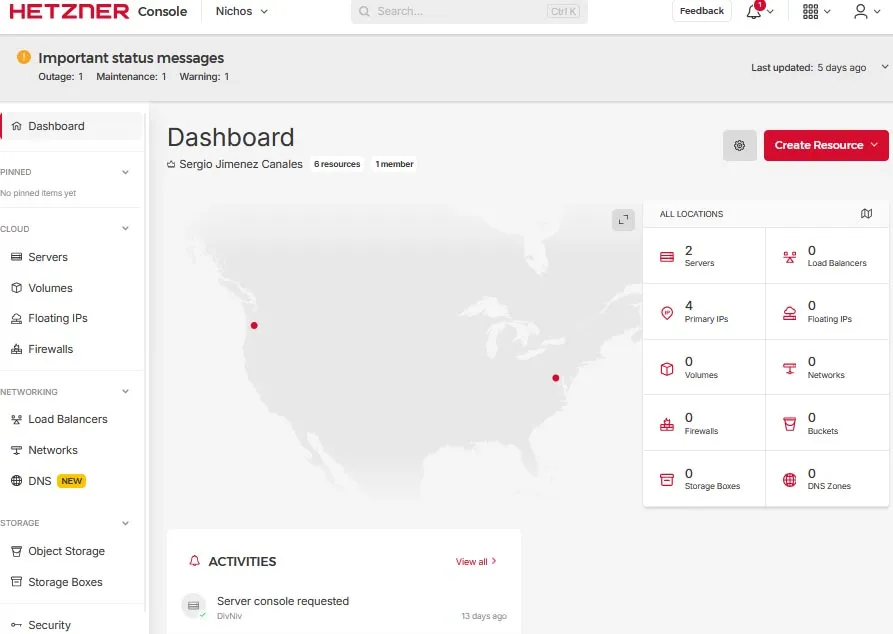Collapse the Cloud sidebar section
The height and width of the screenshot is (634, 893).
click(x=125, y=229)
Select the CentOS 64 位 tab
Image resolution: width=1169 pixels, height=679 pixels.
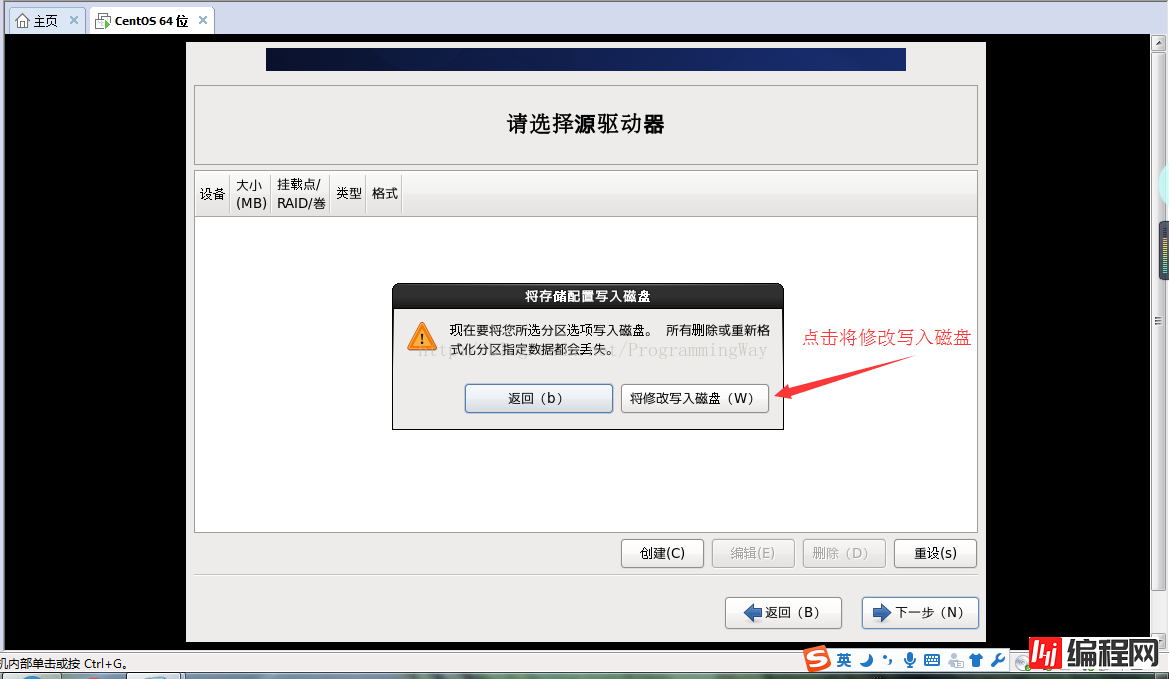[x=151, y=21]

^^^^

### The task
Arrange the material above as a Markdown table with the columns Row and Line. Number each line of text, skip blank lines, and leave out the pictures.

### Solved exercise
| Row | Line |
|---|---|
| 1 | Collapse the Cloud sidebar section |
| 2 | The height and width of the screenshot is (634, 893). |
| 3 | click(x=125, y=229) |
| 4 | Select the CentOS 64 位 tab |
| 5 | Image resolution: width=1169 pixels, height=679 pixels. |
| 6 | [x=151, y=21] |